_What the task asks_:
Copy every line of the data below verbatim, with no changes.

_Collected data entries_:
+++
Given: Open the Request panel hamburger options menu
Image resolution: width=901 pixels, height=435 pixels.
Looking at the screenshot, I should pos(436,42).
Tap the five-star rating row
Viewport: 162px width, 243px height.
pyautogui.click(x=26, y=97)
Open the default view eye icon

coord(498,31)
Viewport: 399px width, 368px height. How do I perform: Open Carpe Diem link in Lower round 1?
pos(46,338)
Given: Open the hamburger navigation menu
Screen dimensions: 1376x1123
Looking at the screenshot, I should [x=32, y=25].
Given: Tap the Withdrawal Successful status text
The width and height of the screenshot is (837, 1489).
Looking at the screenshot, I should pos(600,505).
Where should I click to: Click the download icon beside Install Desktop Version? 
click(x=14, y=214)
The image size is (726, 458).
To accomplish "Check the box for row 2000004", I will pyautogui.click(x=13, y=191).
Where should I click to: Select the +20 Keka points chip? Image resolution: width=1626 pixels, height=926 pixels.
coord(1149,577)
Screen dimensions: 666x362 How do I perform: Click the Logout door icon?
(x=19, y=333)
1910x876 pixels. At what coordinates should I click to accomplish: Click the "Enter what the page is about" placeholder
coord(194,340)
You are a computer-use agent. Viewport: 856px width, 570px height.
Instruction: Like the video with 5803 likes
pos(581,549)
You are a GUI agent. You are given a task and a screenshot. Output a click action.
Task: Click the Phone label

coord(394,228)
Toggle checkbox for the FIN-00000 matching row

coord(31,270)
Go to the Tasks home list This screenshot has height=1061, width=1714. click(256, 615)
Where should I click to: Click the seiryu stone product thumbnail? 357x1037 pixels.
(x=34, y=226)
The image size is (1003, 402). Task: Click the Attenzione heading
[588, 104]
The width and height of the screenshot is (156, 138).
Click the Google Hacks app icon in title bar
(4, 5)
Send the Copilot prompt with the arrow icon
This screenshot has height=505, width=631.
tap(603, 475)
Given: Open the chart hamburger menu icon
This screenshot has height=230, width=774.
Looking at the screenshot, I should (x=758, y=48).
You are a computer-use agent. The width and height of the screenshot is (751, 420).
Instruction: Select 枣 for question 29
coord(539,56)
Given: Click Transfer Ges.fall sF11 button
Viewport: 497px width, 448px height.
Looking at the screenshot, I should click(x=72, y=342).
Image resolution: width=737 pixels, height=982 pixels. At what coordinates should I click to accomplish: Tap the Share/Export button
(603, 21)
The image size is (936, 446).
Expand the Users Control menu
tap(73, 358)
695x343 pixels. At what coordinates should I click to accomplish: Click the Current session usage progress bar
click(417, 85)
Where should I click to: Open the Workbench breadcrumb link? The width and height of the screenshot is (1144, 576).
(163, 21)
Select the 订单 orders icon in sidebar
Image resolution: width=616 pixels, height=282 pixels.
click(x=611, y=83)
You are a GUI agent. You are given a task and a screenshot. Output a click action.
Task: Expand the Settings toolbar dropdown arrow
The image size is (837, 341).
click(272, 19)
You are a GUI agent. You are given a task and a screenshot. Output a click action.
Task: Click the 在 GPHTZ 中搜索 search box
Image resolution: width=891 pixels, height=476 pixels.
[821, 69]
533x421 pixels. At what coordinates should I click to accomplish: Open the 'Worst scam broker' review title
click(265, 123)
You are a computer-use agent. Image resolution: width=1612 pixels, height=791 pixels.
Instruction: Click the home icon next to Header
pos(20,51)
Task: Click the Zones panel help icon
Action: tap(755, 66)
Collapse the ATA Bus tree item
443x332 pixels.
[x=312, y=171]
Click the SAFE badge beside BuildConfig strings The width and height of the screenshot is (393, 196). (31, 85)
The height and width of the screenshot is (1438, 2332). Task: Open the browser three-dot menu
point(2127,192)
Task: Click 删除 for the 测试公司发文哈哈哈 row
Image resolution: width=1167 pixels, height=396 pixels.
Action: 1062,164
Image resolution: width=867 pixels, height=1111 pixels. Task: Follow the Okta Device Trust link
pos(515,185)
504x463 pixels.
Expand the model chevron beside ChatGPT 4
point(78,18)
+++
_Solved problem_:
Given: Open the Request panel hamburger options menu
Image resolution: width=901 pixels, height=435 pixels.
Looking at the screenshot, I should pos(436,42).
Tap the five-star rating row
Viewport: 162px width, 243px height.
pyautogui.click(x=26, y=97)
Open the default view eye icon

coord(498,31)
Viewport: 399px width, 368px height. How do I perform: Open Carpe Diem link in Lower round 1?
pos(46,338)
Given: Open the hamburger navigation menu
Screen dimensions: 1376x1123
Looking at the screenshot, I should [x=32, y=25].
Given: Tap the Withdrawal Successful status text
The width and height of the screenshot is (837, 1489).
Looking at the screenshot, I should pos(600,505).
Where should I click to: Click the download icon beside Install Desktop Version? 
click(x=14, y=214)
The image size is (726, 458).
To accomplish "Check the box for row 2000004", I will pyautogui.click(x=13, y=191).
Where should I click to: Select the +20 Keka points chip? Image resolution: width=1626 pixels, height=926 pixels.
coord(1149,577)
Screen dimensions: 666x362 How do I perform: Click the Logout door icon?
(x=19, y=333)
1910x876 pixels. At what coordinates should I click to accomplish: Click the "Enter what the page is about" placeholder
coord(194,340)
You are a computer-use agent. Viewport: 856px width, 570px height.
Instruction: Like the video with 5803 likes
pos(581,549)
You are a GUI agent. You are given a task and a screenshot. Output a click action.
Task: Click the Phone label

coord(394,228)
Toggle checkbox for the FIN-00000 matching row

coord(31,270)
Go to the Tasks home list This screenshot has height=1061, width=1714. click(256, 615)
Where should I click to: Click the seiryu stone product thumbnail? 357x1037 pixels.
(x=34, y=226)
The image size is (1003, 402). Task: Click the Attenzione heading
[588, 104]
The width and height of the screenshot is (156, 138).
Click the Google Hacks app icon in title bar
(4, 5)
Send the Copilot prompt with the arrow icon
This screenshot has height=505, width=631.
tap(603, 475)
Given: Open the chart hamburger menu icon
This screenshot has height=230, width=774.
Looking at the screenshot, I should (x=758, y=48).
You are a computer-use agent. The width and height of the screenshot is (751, 420).
Instruction: Select 枣 for question 29
coord(539,56)
Given: Click Transfer Ges.fall sF11 button
Viewport: 497px width, 448px height.
Looking at the screenshot, I should click(x=72, y=342).
Image resolution: width=737 pixels, height=982 pixels. At what coordinates should I click to accomplish: Tap the Share/Export button
(603, 21)
The image size is (936, 446).
Expand the Users Control menu
tap(73, 358)
695x343 pixels. At what coordinates should I click to accomplish: Click the Current session usage progress bar
click(417, 85)
Where should I click to: Open the Workbench breadcrumb link? The width and height of the screenshot is (1144, 576).
(163, 21)
Select the 订单 orders icon in sidebar
Image resolution: width=616 pixels, height=282 pixels.
click(x=611, y=83)
You are a GUI agent. You are given a task and a screenshot. Output a click action.
Task: Expand the Settings toolbar dropdown arrow
The image size is (837, 341).
click(272, 19)
You are a GUI agent. You are given a task and a screenshot. Output a click action.
Task: Click the 在 GPHTZ 中搜索 search box
Image resolution: width=891 pixels, height=476 pixels.
[821, 69]
533x421 pixels. At what coordinates should I click to accomplish: Open the 'Worst scam broker' review title
click(265, 123)
You are a computer-use agent. Image resolution: width=1612 pixels, height=791 pixels.
Instruction: Click the home icon next to Header
pos(20,51)
Task: Click the Zones panel help icon
Action: tap(755, 66)
Collapse the ATA Bus tree item
443x332 pixels.
[x=312, y=171]
Click the SAFE badge beside BuildConfig strings The width and height of the screenshot is (393, 196). (31, 85)
The height and width of the screenshot is (1438, 2332). Task: Open the browser three-dot menu
point(2127,192)
Task: Click 删除 for the 测试公司发文哈哈哈 row
Image resolution: width=1167 pixels, height=396 pixels.
Action: 1062,164
Image resolution: width=867 pixels, height=1111 pixels. Task: Follow the Okta Device Trust link
pos(515,185)
504x463 pixels.
Expand the model chevron beside ChatGPT 4
point(78,18)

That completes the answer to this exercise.